[Stored records]
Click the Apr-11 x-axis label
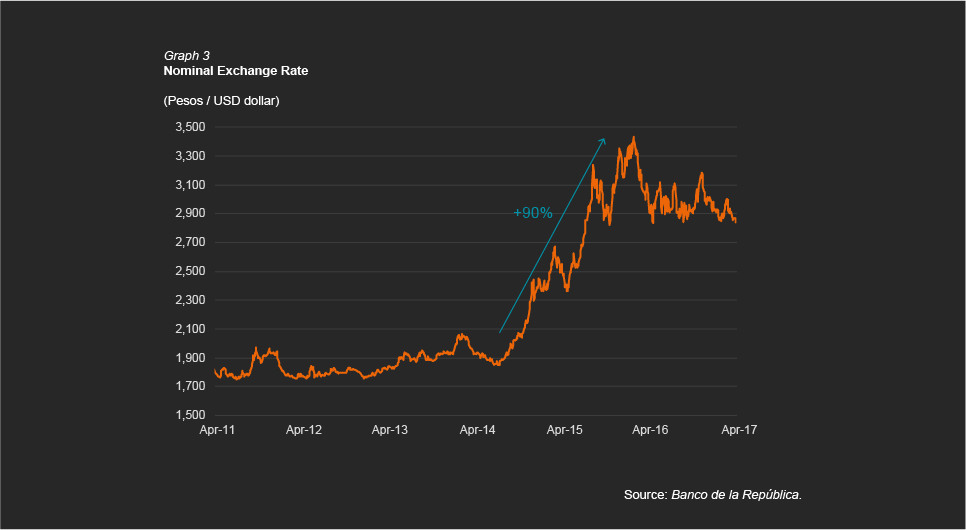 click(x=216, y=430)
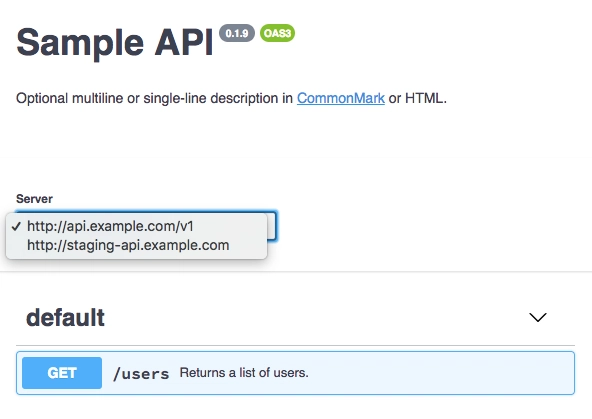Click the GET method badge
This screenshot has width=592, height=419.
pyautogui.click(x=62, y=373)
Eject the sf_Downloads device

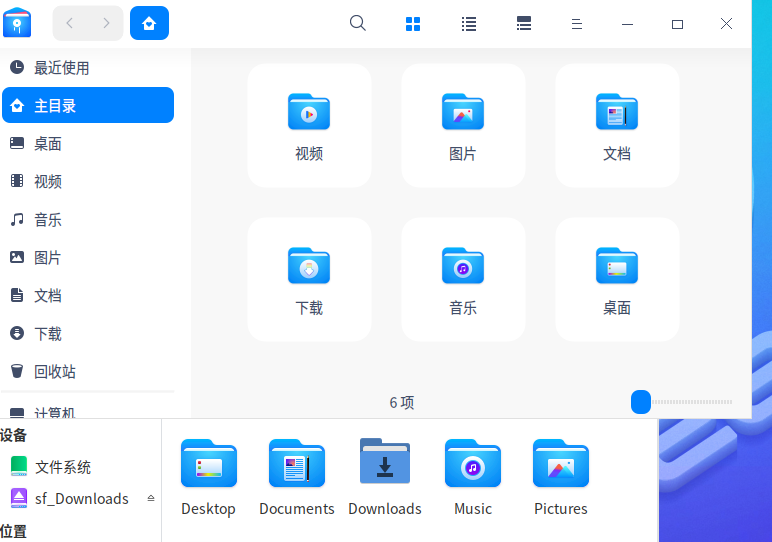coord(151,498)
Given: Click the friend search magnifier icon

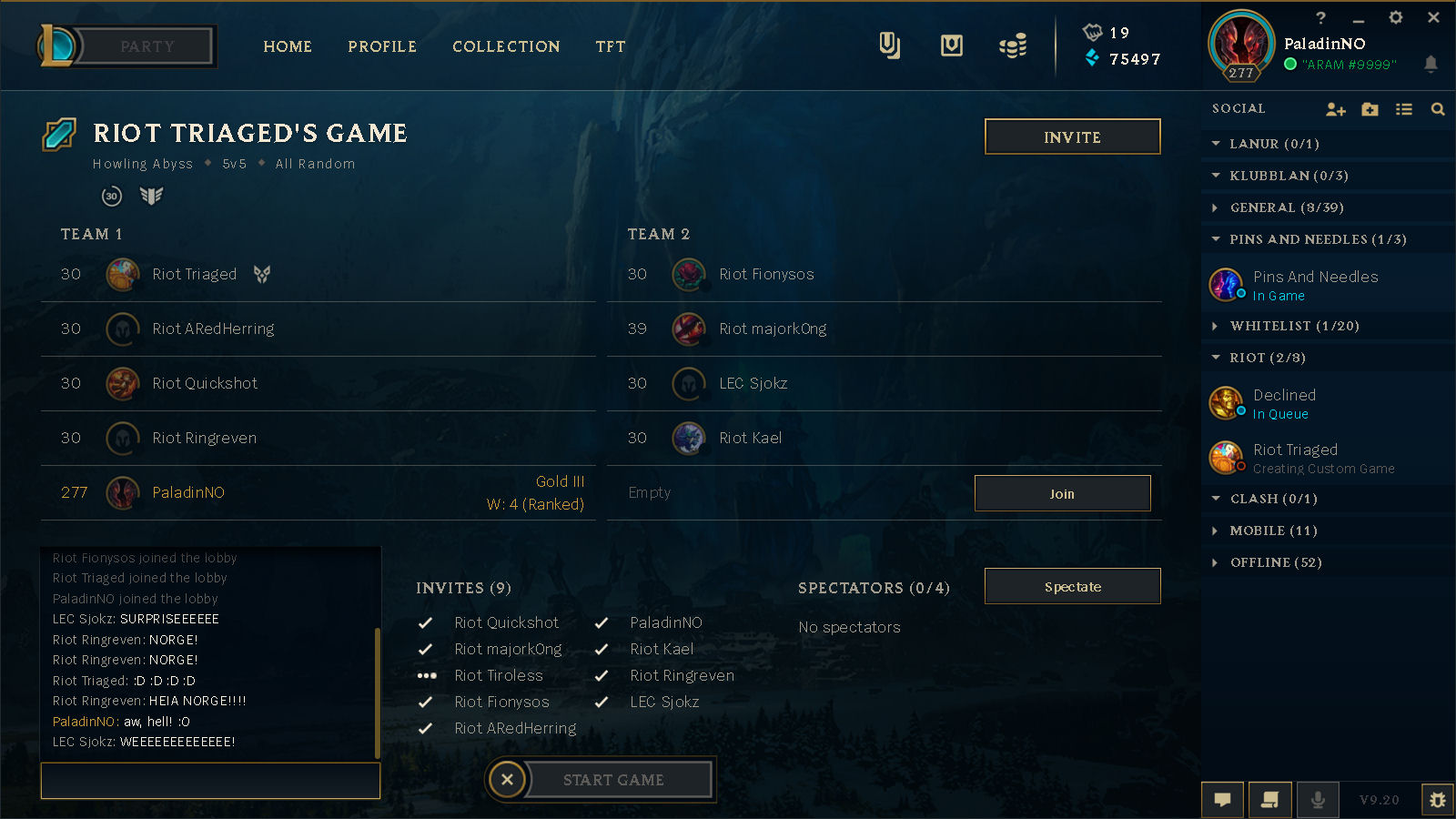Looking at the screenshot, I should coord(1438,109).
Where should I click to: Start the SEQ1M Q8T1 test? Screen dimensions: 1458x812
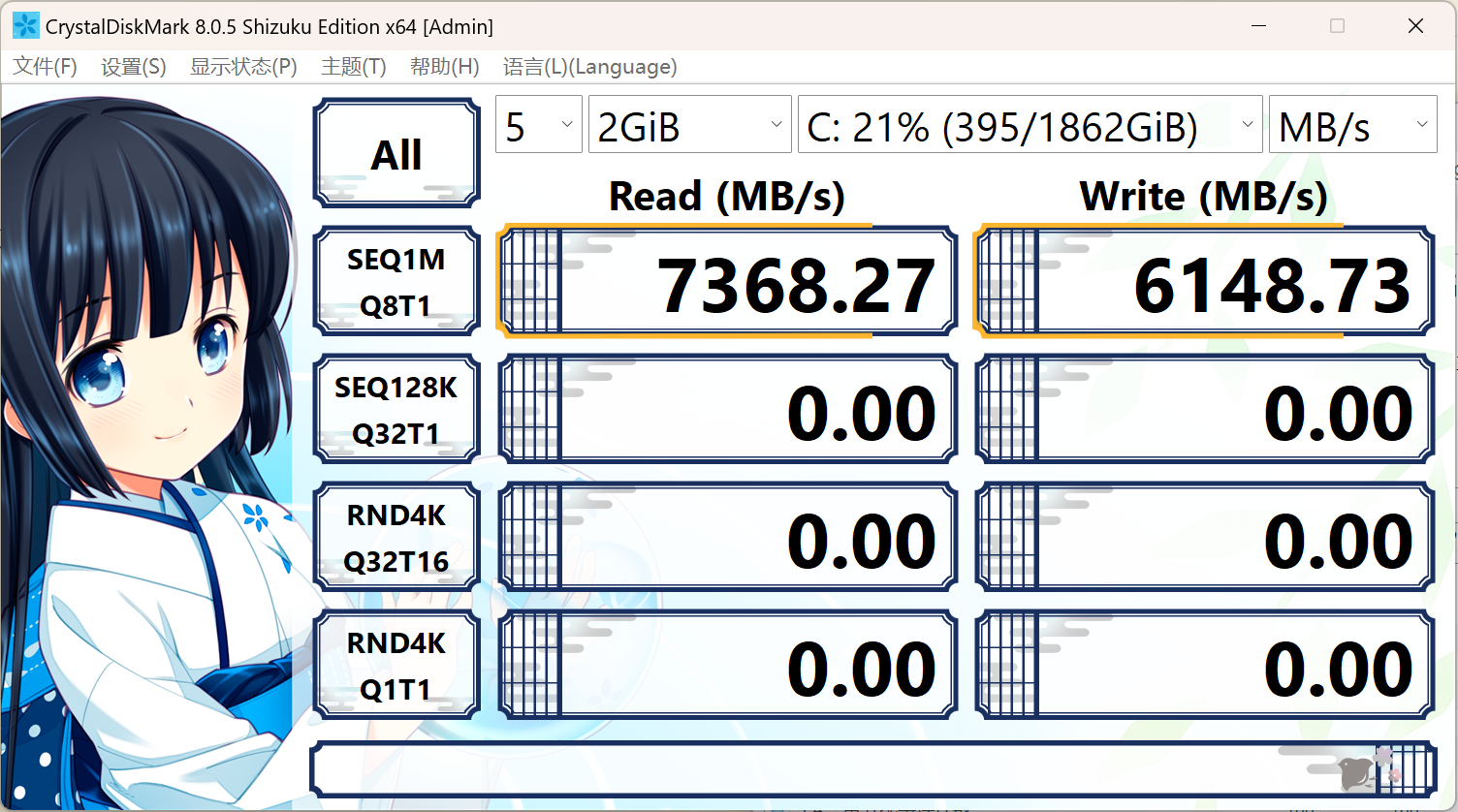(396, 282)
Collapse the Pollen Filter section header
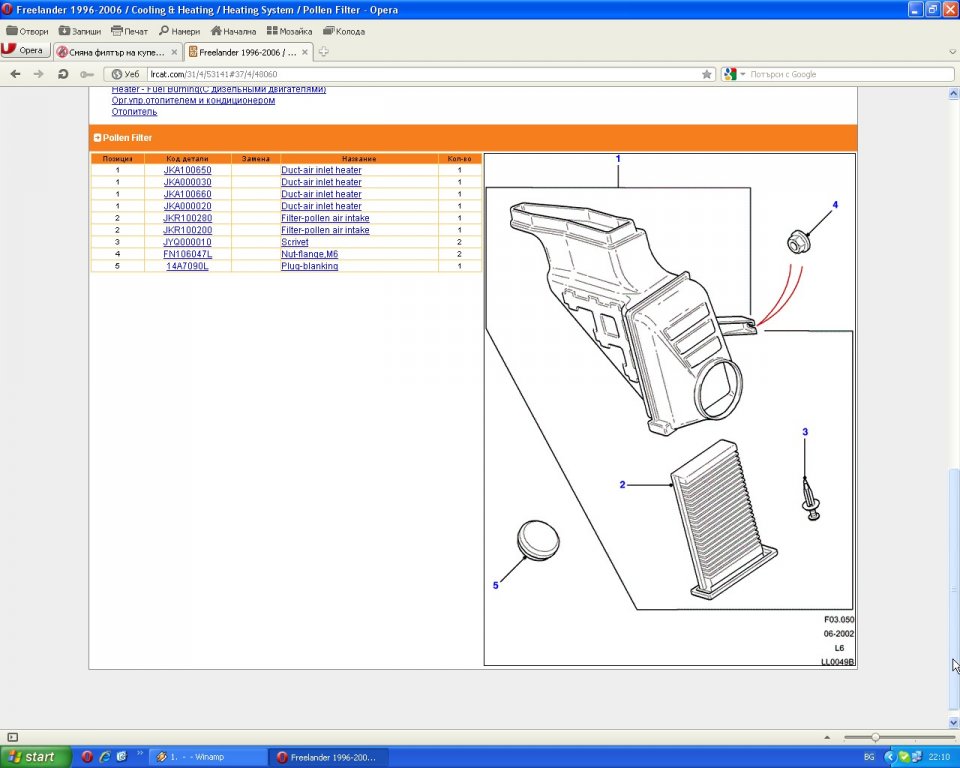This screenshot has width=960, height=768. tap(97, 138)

* _HOW TO COMPLETE THIS TASK_:
What is needed here is an exact copy of the lines from the line containing "Eject the sf_Downloads device" through the end of the records, with every picture left out.

* _SOLUTION TO THE PROBLEM_:
Eject the sf_Downloads device

coord(151,498)
Given: Click the friend search magnifier icon

Looking at the screenshot, I should coord(1438,109).
Where should I click to: Start the SEQ1M Q8T1 test? Screen dimensions: 1458x812
(396, 282)
Collapse the Pollen Filter section header
This screenshot has width=960, height=768. tap(97, 138)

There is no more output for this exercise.